What have you done now? The thought ran through Mort’s head, as he made the assumption that once again things were going wrong. When he saw Tristan and a mess, he braced himself for unpleasantness.

The air smelled sweet, not sickly, but pleasantly so. There was a sound too, a sizzling. Was he cooking?

“You’re back!” Tristan seemed excited about that. “I made pancakes. I was hungry. Haven’t felt hungry in a long time. I think it’s not drinking. Makes all the other body systems sort of get active, you know?”

Mort did not know, but he felt some of the cold of the underworld melt from his bones. The dreadful prophecy felt much less real now in the face of Tristan’s energy. His father did not know everything. He knew what had happened, not what would yet happen. He was a creature of history, not of the future.

Tristan smiled at Mort, or at least attempted to with his face stitched up, his eyes bright and clear.

“I’ve been thinking about what you said. And you’re right. I’ve got this life, I might as well start living it. I mean, I was living it. But…” He looked into Mort’s eyes. “It’s different with you around.”

“The demons won’t be coming anymore,” Mort said. That felt like an important piece of news to impart.

“So you told your dad where to go? Good for you, man. Good for you.”

Tris flipped a pancake onto a plate and offered it to Mort.

Mort ate it, savoring the experience of consuming something Tristan had made for him.

“I wanted to ask you something,” Tristan said, smearing his hands on his jeans.

“Oh?”

Mort wanted to ask Tristan many things, but he didn’t let that be known. He made space for the bright mortal before him, whose very presence chased shadows away.

“So. Uhm. Are you. Into me?”

The way Tristan asked the question, so uncertain, yet so brave, made Mort melt. He leaned against the kitchen counter and looked into Tristan’s eyes as much as he could. Tristan was trying to hide again behind an increasingly long shock of shaggy hair.

“I told you I love you,” he reminded him.

“Yeah. I know. But like, my mom loved me. She wasn’t into me. Which was a good thing, but I’m asking you… are you……”

“Into you,” Mort finished his sentence when it had hung on too long.

“Sexually,” Tristan clarified, brave in the face of awkwardness.

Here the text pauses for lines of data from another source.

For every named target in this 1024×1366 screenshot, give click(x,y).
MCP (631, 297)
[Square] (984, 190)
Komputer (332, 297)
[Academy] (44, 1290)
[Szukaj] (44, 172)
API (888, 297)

“Yes,” Mort said, putting him out of his misery, as he had been designed to do. “I am into you. Sexually.”

“Cool. Cool. So uh, we haven’t…”

“It hasn’t been… appropriate. I found you trying to do something so destructive you would not have survived it.”

“Sure, I was in a bad way, but I’m better now.”

Mort smiled at Tristan’s impatience. Barely twenty-four hours ago he had been getting his face sewn back together.

“You haven’t had time to recover from anything.”

“Really? Feels like long enough.”

“In a matter of days you have tried to kill yourself and almost been killed by a demon. Intimacy of the kind you and I desire is not… appropriate.”

“Because I am damaged?” Tristan immediately made it about his shortcomings, as Mort knew he would. Tristan made an escape from the stove to the kitchen table, carrying a stack of pancakes on a bright yellow plate. Mort turned to follow him.

“Because I want to be careful with you,” he said as Tristan sat down.

“Aw,” Tristan said, leaning the good side of his face on his hand and smiling at Mort. He was charming when he wanted to be, and also sometimes when he didn’t want to be.